First, the spacing should be set using the setspace package rather than altering \baselineskip. You can then switch between double-spacing for the main part of the document and single-spacing for the list of acronyms using \doublespacing and \singlespacing. To illustrate this, the example below uses the lipsum package to provide some dummy text. Remember to remove the lipsum package and \lipsum command from any real document. The example also uses dummy acronyms that are provided by the glossaries package for testing purposes. These are contained in a file called example-glossaries-acronym.tex and are loaded using \loadglsentries. This just saves me typing a load of example acronyms. For your real document, either replace example-glossaries-acronym with the name of a file containing all your acronym definitions or remove the \loadglsentries line from the document and insert all your definitions in the document preamble.
\documentclass[a4paper,12pt]{report}
\usepackage{lipsum}% provides dummy text for testing
\usepackage[doublespacing]{setspace}
\usepackage[nopostdot,style=super,nonumberlist,toc]{glossaries}
\makeglossaries
% load some dummy acronyms for testing
\loadglsentries{example-glossaries-acronym.tex}
\begin{document}
\tableofcontents
\singlespacing
\printglossary[title={List of Abbreviations}]
\doublespacing
\chapter{Sample Text}
\lipsum % dummy text - remove from real document
Add all the acronyms for testing purposes \glsaddall
\end{document}
This produces (on pages 2 and 3):

There's a vertical gap between the letter groups.

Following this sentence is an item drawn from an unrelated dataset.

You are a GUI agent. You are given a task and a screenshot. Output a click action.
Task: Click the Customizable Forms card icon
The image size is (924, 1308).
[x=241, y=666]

You can suppress this using the nogroupskip package option. The width of the second column is given by the length \glsdescwidth. You can change this (anywhere before \printglossary) using \setlength. For example:
\setlength{\glsdescwidth}{0.8\textwidth}
If you temporarily switch to the superborder style (instead of the super style) you'll see the available width of the second column. So replacing the line:
\usepackage[nopostdot,style=super,nonumberlist,toc]{glossaries}
with
\usepackage[nopostdot,nogroupskip,style=superborder,nonumberlist,toc]{glossaries}
produces:

Now you can adjust the value of \glsdescwidth until the column width is satisfactory, then just switch back to the super style.
Note: The dummy acronym file example-glossaries-acronym.tex was added to the glossaries package in v4.08. If you don't have the file installed, just add your own definitions.